> _Source text_
E&N Collins Enterprises Pty Ltd v Kingaroy Mall Pty Ltd

 

[2006] QSC 187

 

SUPREME COURT OF QUEENSLAND

 

PARTIES:

E&N COLLINS ENTERPRISES PTY LTD
ACN 079 650 436

FILE NO/S:

Trial Division

PROCEEDING:

Application

ORIGINATING COURT:

Supreme Court

DELIVERED ON:

2 August 2006

DELIVERED AT:

Brisbane

HEARING DATE:

26 July 2006

JUDGE:

Philippides J

ORDER:

The application is dismissed

CATCHWORDS:

PROCEDURE – SECURITY FOR COSTS – where defendants seek order for security for costs – where corporate plaintiff impecunious –  where natural persons standing behind the corporate plaintiff are co-plaintiffs – discretion to award security for costs –  whether natural person plaintiffs divested themselves of assets – whether assets diverted to their superannuation fund – significance of existence of superannuation fund in exercise of discretion to award security

Corporations Act 2001 (Cth), s 1335

Uniform Civil Procedure Rules 1999 (Qld), r 671, r 672

Bell Wholesale Co Ltd v Gates Export Corporation (1984) 2 FCR 1

Cherry and Ors v Read and Ors (Unreported, Black CJ, Sackville and Finn JJ, QG 68 of 1996, 7 November 1996, 21 November 1996)

> _Excerpted records_

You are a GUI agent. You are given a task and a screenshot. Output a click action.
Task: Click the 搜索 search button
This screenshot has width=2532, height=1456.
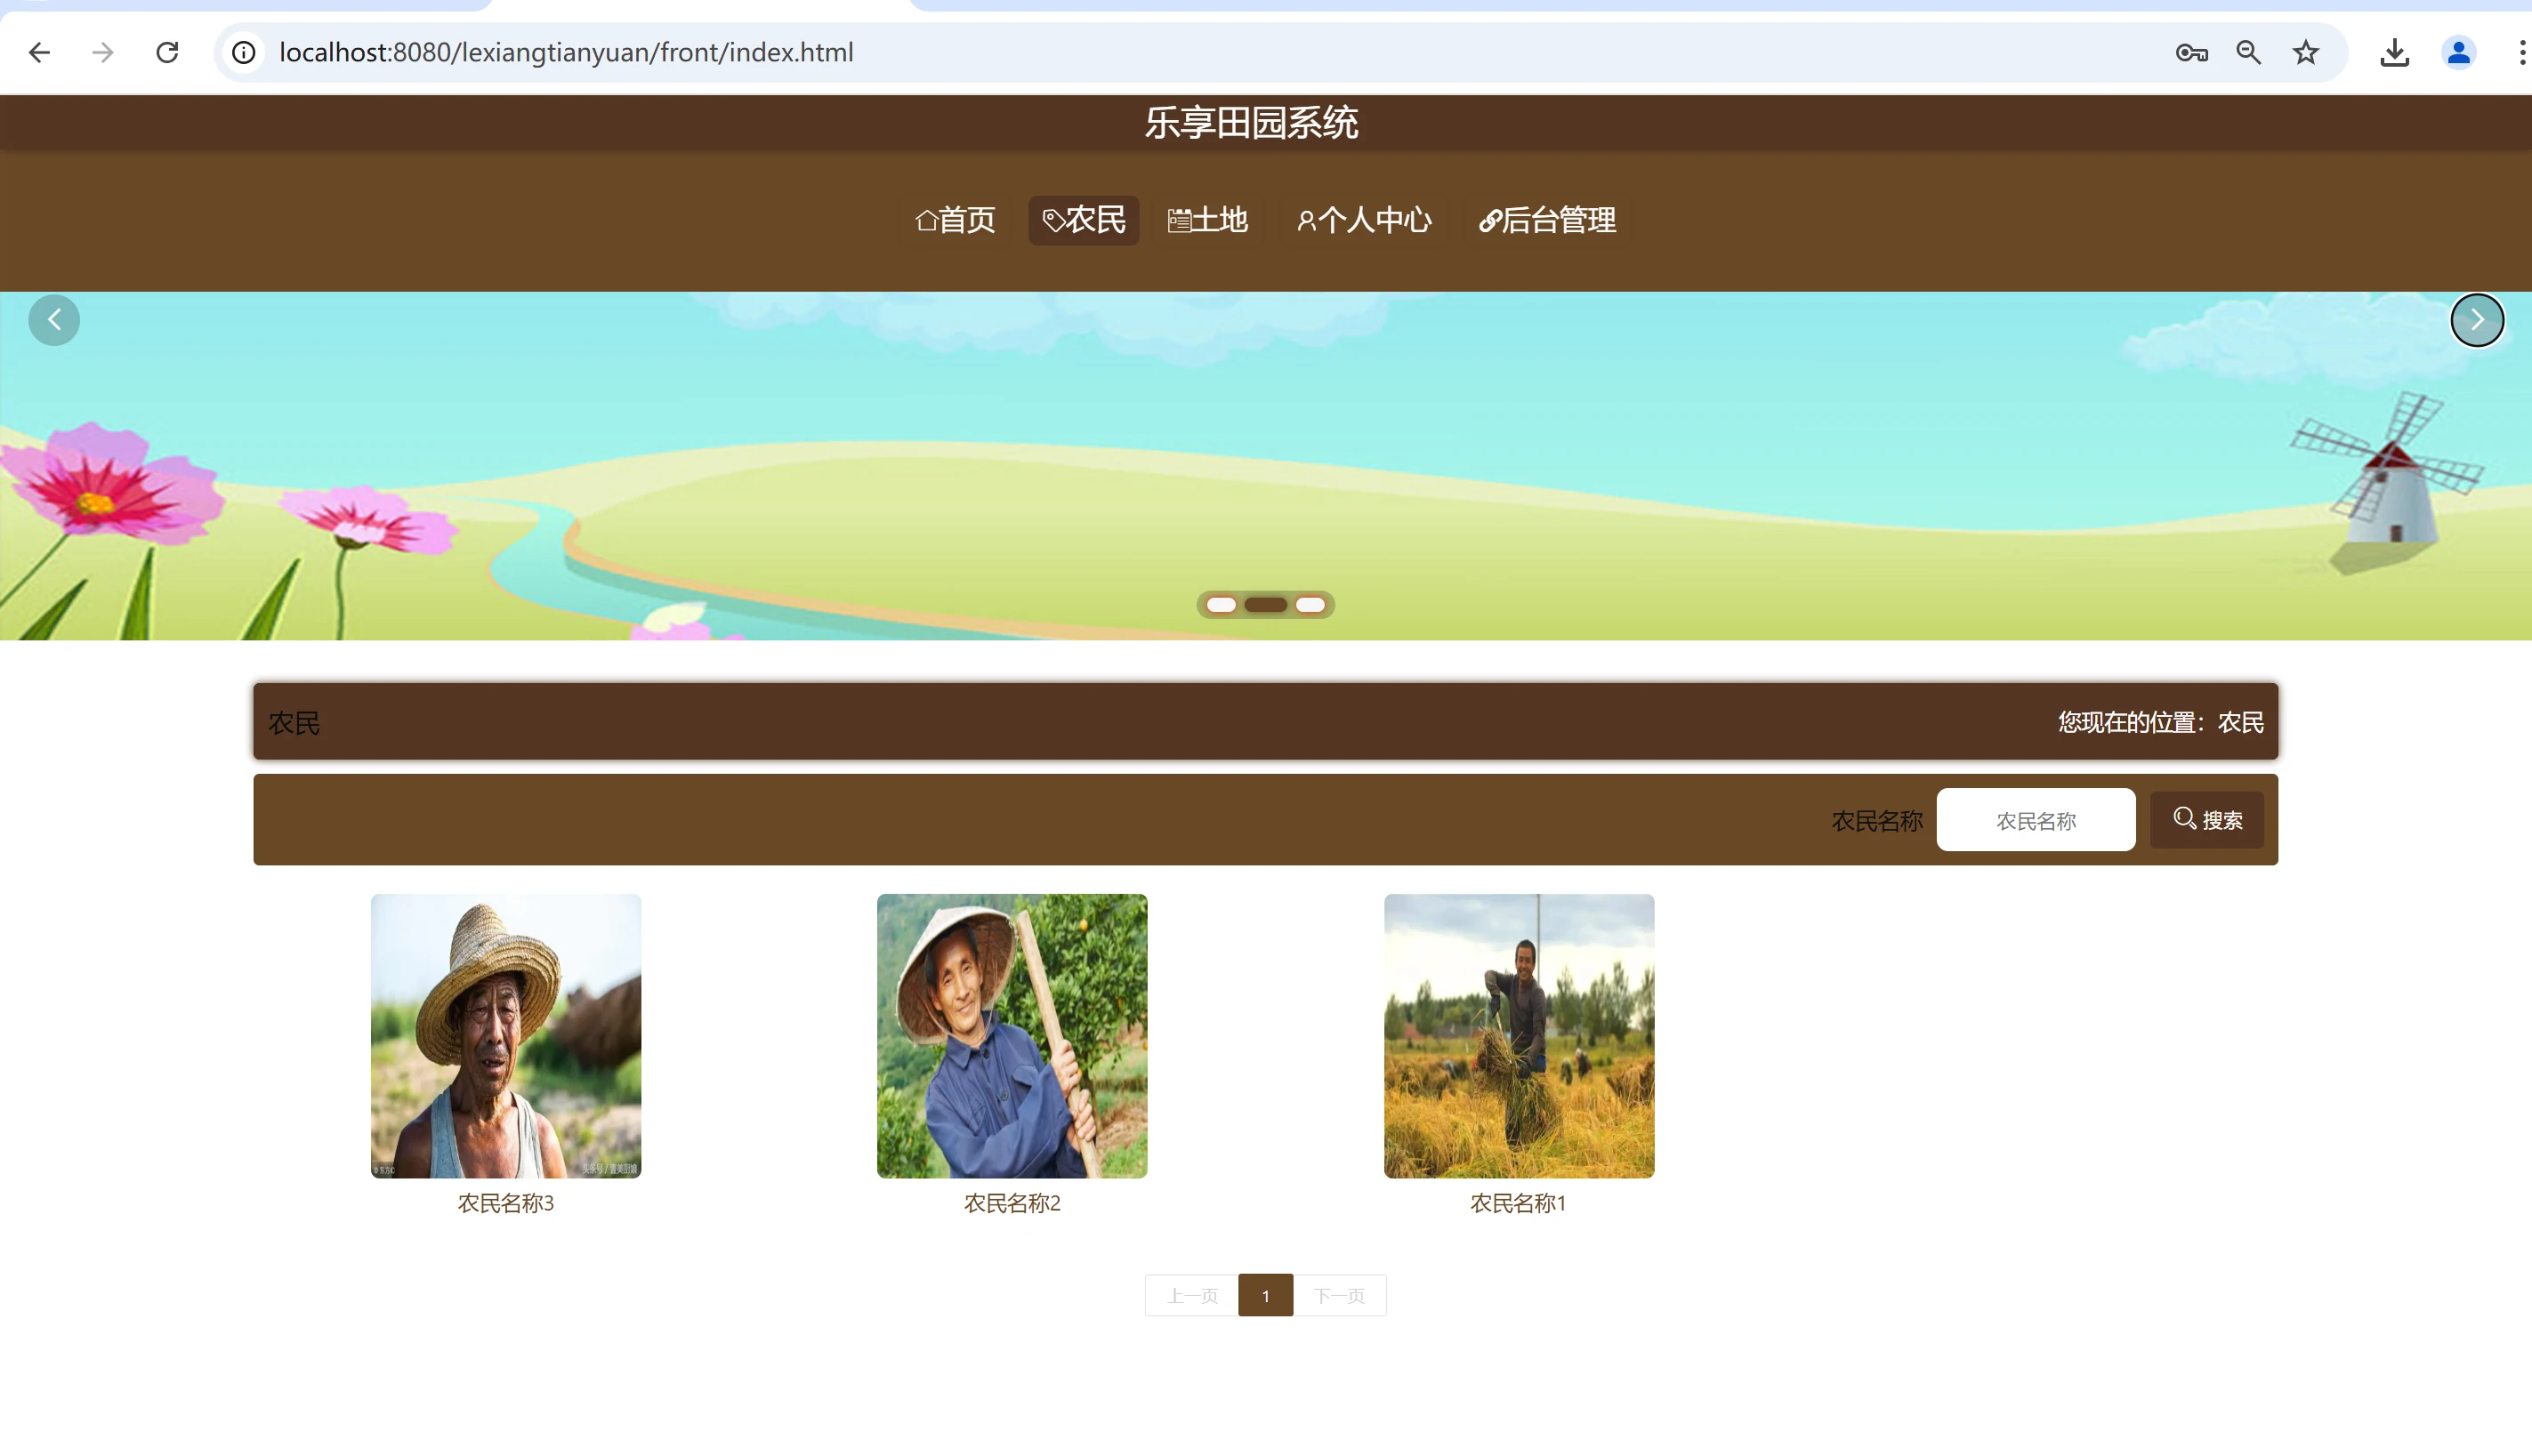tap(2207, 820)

...

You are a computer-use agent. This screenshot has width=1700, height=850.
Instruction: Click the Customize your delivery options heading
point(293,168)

> _Exercise instructions_
**A)** In the case header, on what date was the decision delivered?
**B)** Name every section or rule of legislation that the case header cites, with the Act or Rules it belongs to.
The items have no connection to the case header.

> _Answers to the exercise_
**A)** 2 August 2006

**B)** s 1335 of the Corporations Act 2001 (Cth); r 671 of the Uniform Civil Procedure Rules 1999 (Qld); r 672 of the Uniform Civil Procedure Rules 1999 (Qld)